I think Sarah's commit fixed my own attempt:

commit af2b1fcdb0571cadbe16d753cd26b7552ee7c6b8
Author: Christopher Dunn <cdunn@pacificbiosciences.com>
Date:   Wed Aug 29 22:09:55 2018

    Fix scrub_names.pl

diff --git bin/scrub_names.pl bin/scrub_names.pl
index b2aa7bb..3782dfc 100755
--- bin/scrub_names.pl
+++ bin/scrub_names.pl
@@ -81,7 +81,7 @@ HAP: while (<$INB>) {
     else{
         chomp;
         # Allow new Unzip naming (which we have reverted).
-        if (not ($_ =~ /^>(.*F(?:p\d+)_[0-9]+)/)) {
+        if (not ($_ =~ /^>(.*F(?:p\d+)?_[0-9]+)/)) {

So by reverting Sarah's, we would be back to mine. Is that really correct?

Let's be 100% sure.

zeeev commented

Hi @pb-cdunn,

Sorry for the trouble! Going forward I promise to work on the PB repo. I'm trying to get one last merge into master before we sync the PB codebase.

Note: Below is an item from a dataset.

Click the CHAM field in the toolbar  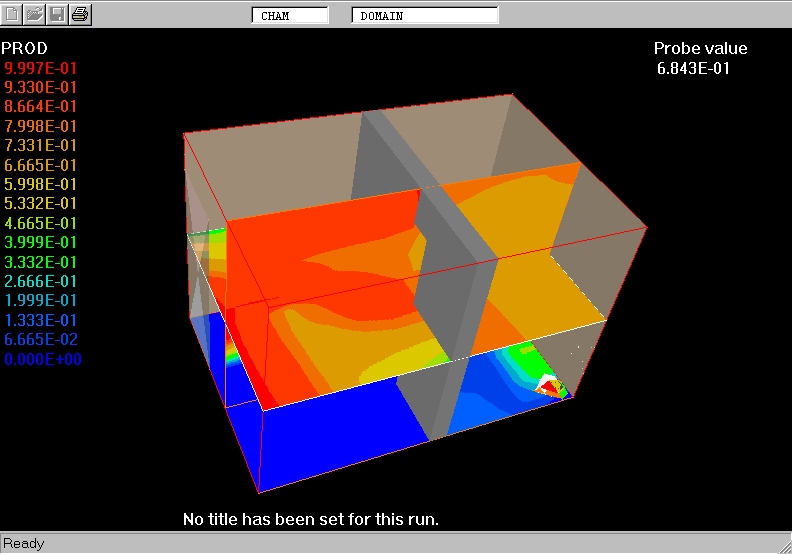(289, 15)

I think the code is starting to stabilize and should require less attention.

#60

No! Don't apologize! Progress is good.

I'm about to sync these changes. I'm just trying to be sure that we actually want Sarah's "revert". I'm not certain.

Thanks. We are now up-to-date on the develop branch of pb-falcon-phase.

zeeev commented

Cheers! Thanks @pb-cdunn.